日米の秘書の地位の違い

 日本では職業として秘書の地位は高いのに、アメリカではむしろ低いのだと聞いた。そんな風に日米でなぜ違うのだろうと疑問に思っていた。それが突然分かった気がした。私の知る限り、三井化学住友化学も、三菱化学三井物産、北興化学、クミアイ化学、日産化学もいずれの企業も部長に専属の秘書は付けていなかった。わずかに知る某銀行は重役に秘書が付いていたが、それでも平取締役は一人の秘書を何人かで使っていた。200人近くの部下を持つ部長ですら専属の秘書は持たされていないようだった。どうやら日本では秘書は重役に付くのが一般らしい。

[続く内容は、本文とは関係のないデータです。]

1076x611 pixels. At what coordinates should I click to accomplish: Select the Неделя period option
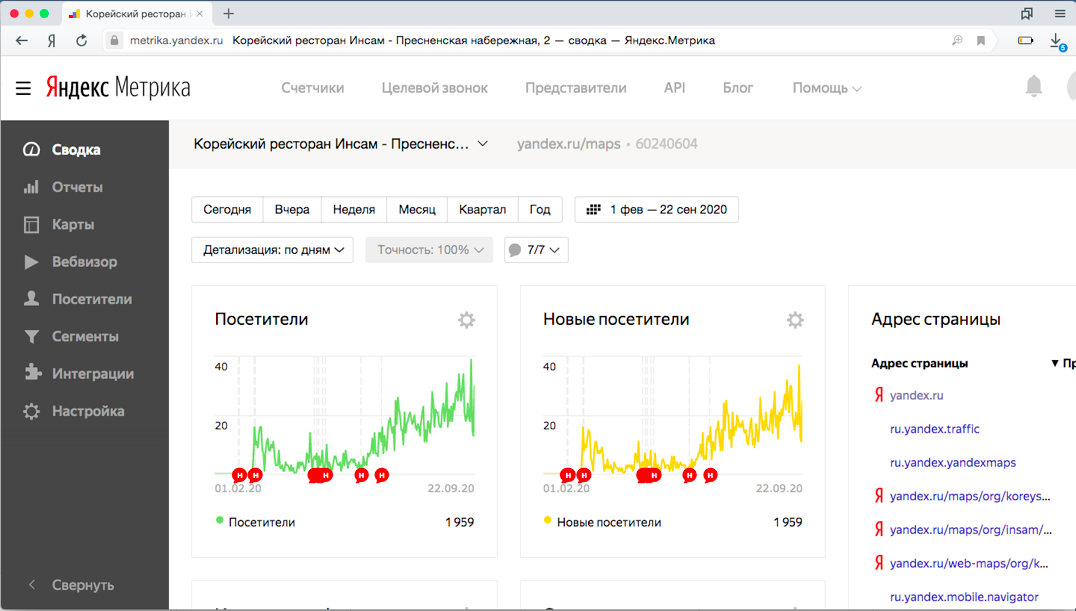[354, 210]
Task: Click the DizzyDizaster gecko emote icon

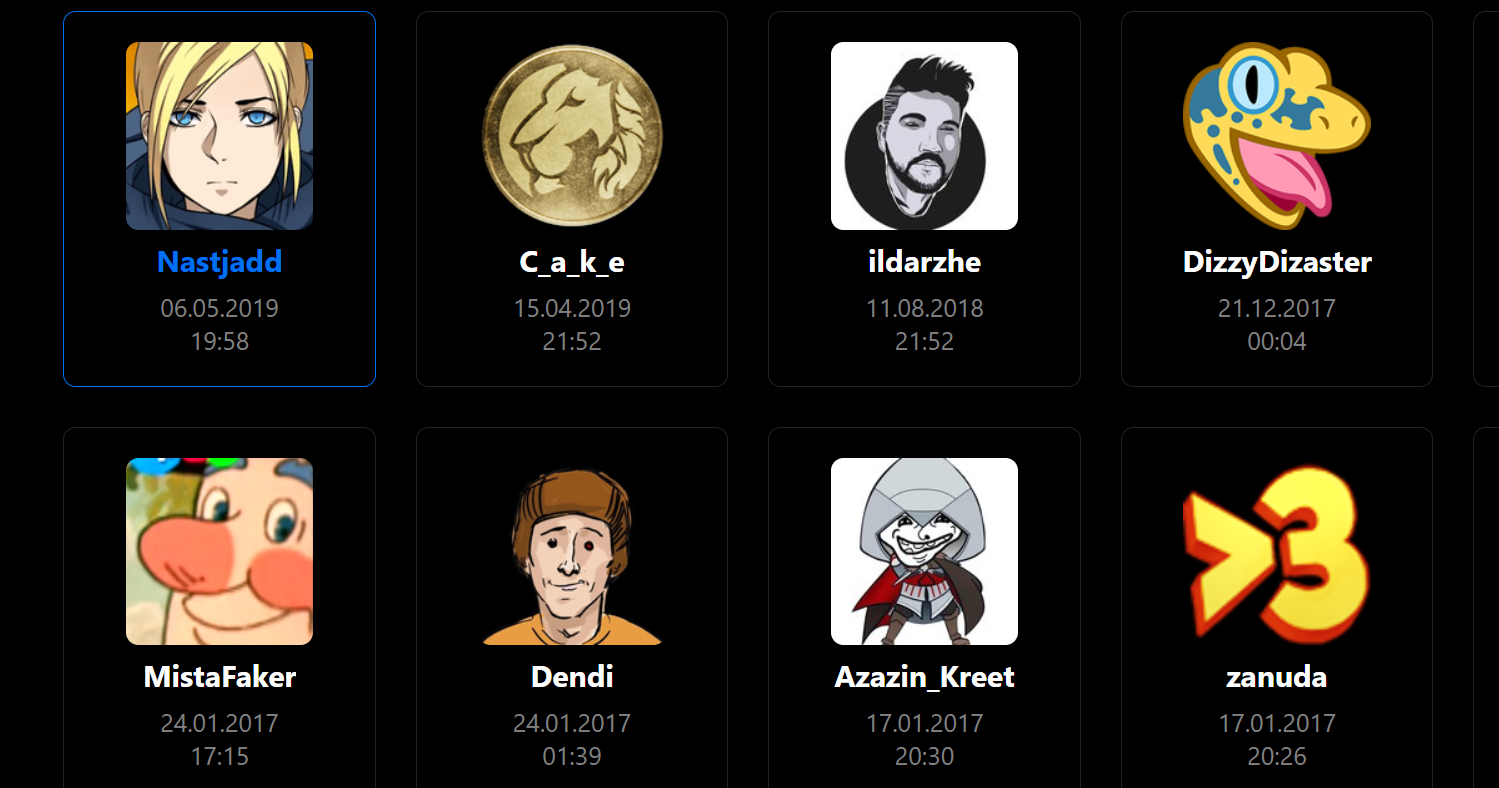Action: 1277,136
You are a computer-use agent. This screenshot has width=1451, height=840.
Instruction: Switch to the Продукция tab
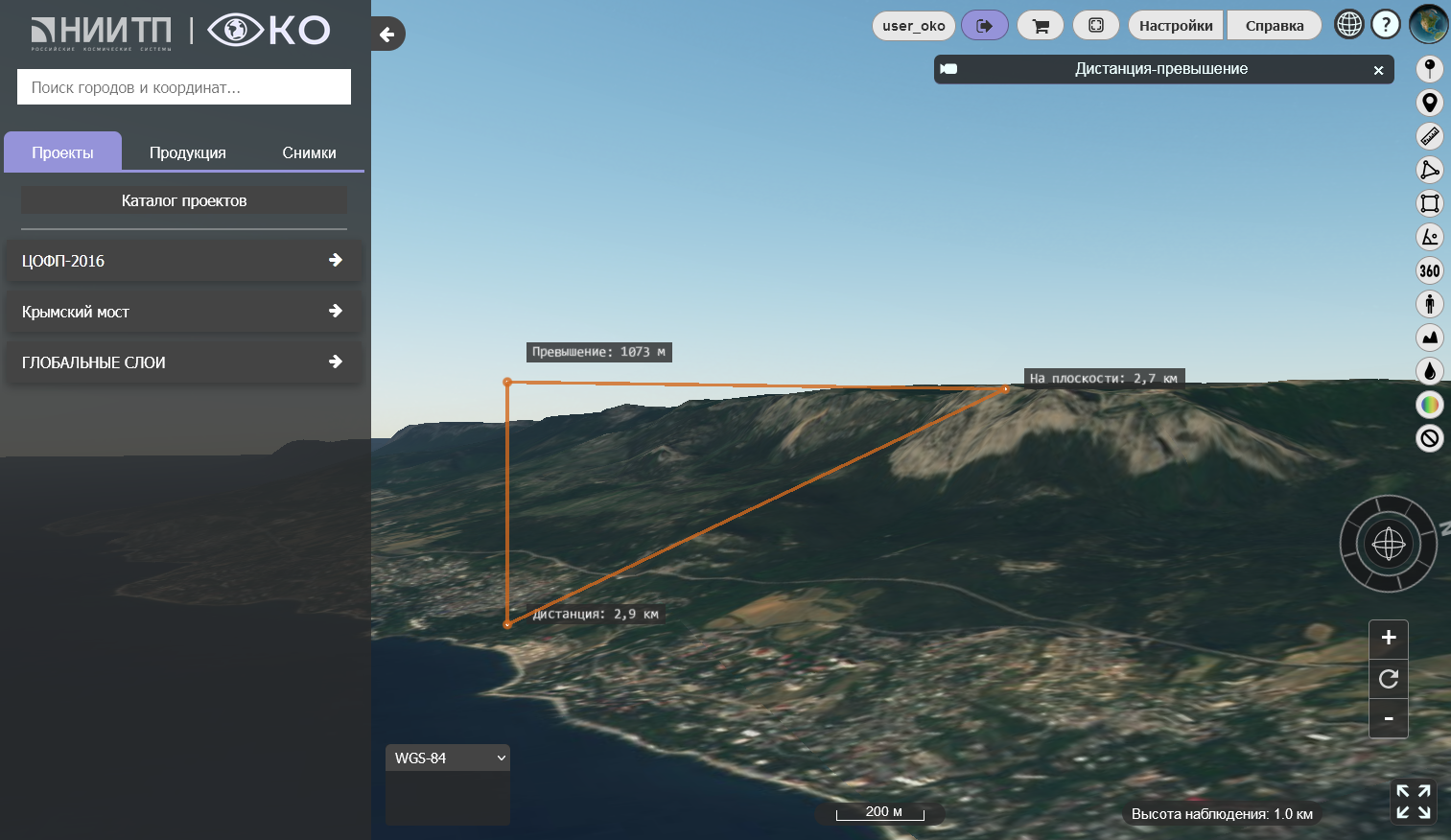pyautogui.click(x=188, y=153)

 アメリカの秘書事情は知らないが、外資の日本法人のことは多少見聞きしてきた。あるアメリカの巨大企業の日本法人では課長職以上に秘書が付いていた。わずか数名の部下しか持たない課長でもだ。それはおそらくアメリカ本国のシステムを取り入れているのだろう。つまりアメリカの秘書職はむしろアシスタントなのだ。重役の補佐をする日本の秘書と違って、アメリカの秘書の地位がことさら高くないのは宜(むべ)なるかな。